MATERIAL TO PROCESS ▸
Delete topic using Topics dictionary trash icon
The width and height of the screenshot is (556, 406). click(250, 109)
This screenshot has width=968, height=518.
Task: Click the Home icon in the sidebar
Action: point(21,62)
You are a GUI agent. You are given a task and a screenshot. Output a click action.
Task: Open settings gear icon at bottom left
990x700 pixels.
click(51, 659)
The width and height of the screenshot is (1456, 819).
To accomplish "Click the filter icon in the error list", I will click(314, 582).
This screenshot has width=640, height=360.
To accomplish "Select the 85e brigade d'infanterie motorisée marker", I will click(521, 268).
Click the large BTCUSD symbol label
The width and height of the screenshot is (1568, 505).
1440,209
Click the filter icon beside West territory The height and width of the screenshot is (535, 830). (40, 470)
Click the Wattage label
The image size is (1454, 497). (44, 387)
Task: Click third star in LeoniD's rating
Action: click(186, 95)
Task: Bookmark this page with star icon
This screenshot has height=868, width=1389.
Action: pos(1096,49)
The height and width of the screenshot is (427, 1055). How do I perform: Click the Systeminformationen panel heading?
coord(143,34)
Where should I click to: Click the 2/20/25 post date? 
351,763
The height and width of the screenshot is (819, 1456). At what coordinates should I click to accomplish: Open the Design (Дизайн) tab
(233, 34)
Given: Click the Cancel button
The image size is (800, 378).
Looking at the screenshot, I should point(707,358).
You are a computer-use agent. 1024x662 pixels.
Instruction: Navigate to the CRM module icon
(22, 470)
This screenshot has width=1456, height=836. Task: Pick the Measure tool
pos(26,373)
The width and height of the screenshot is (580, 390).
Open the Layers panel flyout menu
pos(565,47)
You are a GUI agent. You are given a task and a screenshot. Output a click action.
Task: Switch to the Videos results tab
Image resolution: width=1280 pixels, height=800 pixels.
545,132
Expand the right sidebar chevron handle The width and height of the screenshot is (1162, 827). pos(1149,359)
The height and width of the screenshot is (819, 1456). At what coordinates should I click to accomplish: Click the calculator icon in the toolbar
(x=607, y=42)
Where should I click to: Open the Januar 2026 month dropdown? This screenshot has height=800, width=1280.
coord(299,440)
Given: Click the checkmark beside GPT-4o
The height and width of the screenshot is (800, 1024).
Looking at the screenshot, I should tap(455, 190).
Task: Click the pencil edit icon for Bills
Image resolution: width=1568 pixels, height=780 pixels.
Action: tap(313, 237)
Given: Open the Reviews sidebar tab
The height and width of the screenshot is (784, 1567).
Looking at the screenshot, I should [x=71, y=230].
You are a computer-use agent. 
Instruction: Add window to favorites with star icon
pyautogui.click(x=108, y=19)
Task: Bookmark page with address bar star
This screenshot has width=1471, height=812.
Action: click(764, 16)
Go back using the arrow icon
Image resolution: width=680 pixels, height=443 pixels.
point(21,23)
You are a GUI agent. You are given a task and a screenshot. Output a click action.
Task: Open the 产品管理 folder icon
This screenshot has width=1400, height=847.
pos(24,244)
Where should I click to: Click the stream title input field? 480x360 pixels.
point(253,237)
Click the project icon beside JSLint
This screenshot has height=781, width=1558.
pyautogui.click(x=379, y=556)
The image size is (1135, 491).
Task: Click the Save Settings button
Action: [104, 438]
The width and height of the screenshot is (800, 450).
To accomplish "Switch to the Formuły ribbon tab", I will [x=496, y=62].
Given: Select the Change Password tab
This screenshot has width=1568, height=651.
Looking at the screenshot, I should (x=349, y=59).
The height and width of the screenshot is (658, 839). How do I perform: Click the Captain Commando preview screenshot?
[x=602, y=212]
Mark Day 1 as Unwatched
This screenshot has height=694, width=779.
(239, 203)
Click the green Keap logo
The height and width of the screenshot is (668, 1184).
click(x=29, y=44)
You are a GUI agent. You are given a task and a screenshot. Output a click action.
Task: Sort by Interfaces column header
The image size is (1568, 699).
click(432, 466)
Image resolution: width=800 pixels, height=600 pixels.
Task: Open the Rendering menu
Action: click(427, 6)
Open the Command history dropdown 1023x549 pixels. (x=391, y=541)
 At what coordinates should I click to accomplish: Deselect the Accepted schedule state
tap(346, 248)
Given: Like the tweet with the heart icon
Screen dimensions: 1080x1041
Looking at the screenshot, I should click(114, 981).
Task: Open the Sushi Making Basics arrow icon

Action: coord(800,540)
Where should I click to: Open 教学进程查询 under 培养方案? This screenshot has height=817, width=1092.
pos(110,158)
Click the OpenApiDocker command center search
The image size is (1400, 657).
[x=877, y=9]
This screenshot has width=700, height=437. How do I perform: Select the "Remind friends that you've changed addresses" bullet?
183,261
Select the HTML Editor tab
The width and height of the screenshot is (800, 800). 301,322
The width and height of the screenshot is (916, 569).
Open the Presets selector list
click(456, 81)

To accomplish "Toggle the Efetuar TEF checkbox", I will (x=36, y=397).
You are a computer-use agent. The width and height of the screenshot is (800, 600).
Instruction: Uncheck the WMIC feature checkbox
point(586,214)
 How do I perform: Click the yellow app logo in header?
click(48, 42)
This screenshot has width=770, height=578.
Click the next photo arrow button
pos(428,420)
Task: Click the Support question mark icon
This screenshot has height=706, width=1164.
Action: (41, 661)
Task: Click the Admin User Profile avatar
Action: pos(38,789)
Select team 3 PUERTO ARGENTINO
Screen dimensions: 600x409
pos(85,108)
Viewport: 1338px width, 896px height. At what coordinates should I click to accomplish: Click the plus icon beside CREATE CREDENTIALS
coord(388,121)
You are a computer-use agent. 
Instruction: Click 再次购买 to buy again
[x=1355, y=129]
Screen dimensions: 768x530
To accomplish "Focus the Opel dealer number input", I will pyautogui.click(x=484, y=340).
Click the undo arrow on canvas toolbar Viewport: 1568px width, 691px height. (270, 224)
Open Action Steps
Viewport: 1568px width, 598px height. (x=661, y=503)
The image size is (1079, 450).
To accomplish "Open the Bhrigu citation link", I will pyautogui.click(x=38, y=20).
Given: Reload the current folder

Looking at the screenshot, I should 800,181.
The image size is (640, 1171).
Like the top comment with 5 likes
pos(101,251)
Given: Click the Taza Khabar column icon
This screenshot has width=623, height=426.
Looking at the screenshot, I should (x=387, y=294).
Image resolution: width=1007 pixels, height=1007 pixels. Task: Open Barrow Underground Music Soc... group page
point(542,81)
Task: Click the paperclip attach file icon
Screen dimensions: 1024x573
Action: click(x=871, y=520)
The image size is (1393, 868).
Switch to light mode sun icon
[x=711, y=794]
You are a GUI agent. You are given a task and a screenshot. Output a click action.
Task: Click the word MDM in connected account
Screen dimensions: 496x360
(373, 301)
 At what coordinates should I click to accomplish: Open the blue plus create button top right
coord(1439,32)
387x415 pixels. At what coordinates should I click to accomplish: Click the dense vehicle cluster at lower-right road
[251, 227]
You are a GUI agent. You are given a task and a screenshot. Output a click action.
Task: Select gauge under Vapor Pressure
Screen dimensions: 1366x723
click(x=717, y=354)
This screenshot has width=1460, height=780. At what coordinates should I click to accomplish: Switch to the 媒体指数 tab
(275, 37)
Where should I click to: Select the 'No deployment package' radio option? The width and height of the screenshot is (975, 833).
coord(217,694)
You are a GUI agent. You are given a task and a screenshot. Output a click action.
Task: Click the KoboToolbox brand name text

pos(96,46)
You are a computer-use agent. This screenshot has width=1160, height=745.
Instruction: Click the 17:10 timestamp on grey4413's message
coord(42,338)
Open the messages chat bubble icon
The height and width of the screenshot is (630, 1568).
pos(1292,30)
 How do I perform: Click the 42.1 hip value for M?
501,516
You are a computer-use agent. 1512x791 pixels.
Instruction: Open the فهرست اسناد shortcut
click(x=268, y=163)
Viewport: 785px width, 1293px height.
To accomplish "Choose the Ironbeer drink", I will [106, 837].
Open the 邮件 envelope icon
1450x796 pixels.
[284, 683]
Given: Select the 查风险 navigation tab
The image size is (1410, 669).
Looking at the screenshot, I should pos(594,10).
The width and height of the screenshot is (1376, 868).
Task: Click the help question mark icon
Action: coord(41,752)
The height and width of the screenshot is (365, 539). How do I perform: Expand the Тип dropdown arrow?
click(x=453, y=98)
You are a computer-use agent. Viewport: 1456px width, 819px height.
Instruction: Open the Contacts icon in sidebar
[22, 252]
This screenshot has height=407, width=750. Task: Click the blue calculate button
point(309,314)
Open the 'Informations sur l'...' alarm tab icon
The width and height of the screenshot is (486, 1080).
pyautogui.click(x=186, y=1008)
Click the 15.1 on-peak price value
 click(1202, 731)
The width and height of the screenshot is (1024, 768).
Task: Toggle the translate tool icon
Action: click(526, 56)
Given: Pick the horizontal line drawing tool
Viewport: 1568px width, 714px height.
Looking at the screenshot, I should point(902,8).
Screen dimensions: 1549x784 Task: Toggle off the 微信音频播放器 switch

WHAT THE TASK ASKS ▸
Write out the entries above without any changes, covering the stretch from the line containing "Open the messages chat bubble icon" through the line containing "Action: click(526, 56)".

SOLUTION TO THIS EXERCISE ▸
Open the messages chat bubble icon
The height and width of the screenshot is (630, 1568).
pos(1292,30)
 How do I perform: Click the 42.1 hip value for M?
501,516
You are a computer-use agent. 1512x791 pixels.
Instruction: Open the فهرست اسناد shortcut
click(x=268, y=163)
Viewport: 785px width, 1293px height.
To accomplish "Choose the Ironbeer drink", I will [106, 837].
Open the 邮件 envelope icon
1450x796 pixels.
[284, 683]
Given: Select the 查风险 navigation tab
The image size is (1410, 669).
Looking at the screenshot, I should pos(594,10).
The width and height of the screenshot is (1376, 868).
Task: Click the help question mark icon
Action: coord(41,752)
The height and width of the screenshot is (365, 539). How do I perform: Expand the Тип dropdown arrow?
click(x=453, y=98)
You are a computer-use agent. Viewport: 1456px width, 819px height.
Instruction: Open the Contacts icon in sidebar
[22, 252]
This screenshot has height=407, width=750. Task: Click the blue calculate button
point(309,314)
Open the 'Informations sur l'...' alarm tab icon
The width and height of the screenshot is (486, 1080).
pyautogui.click(x=186, y=1008)
Click the 15.1 on-peak price value
 click(1202, 731)
The width and height of the screenshot is (1024, 768).
Task: Toggle the translate tool icon
Action: click(526, 56)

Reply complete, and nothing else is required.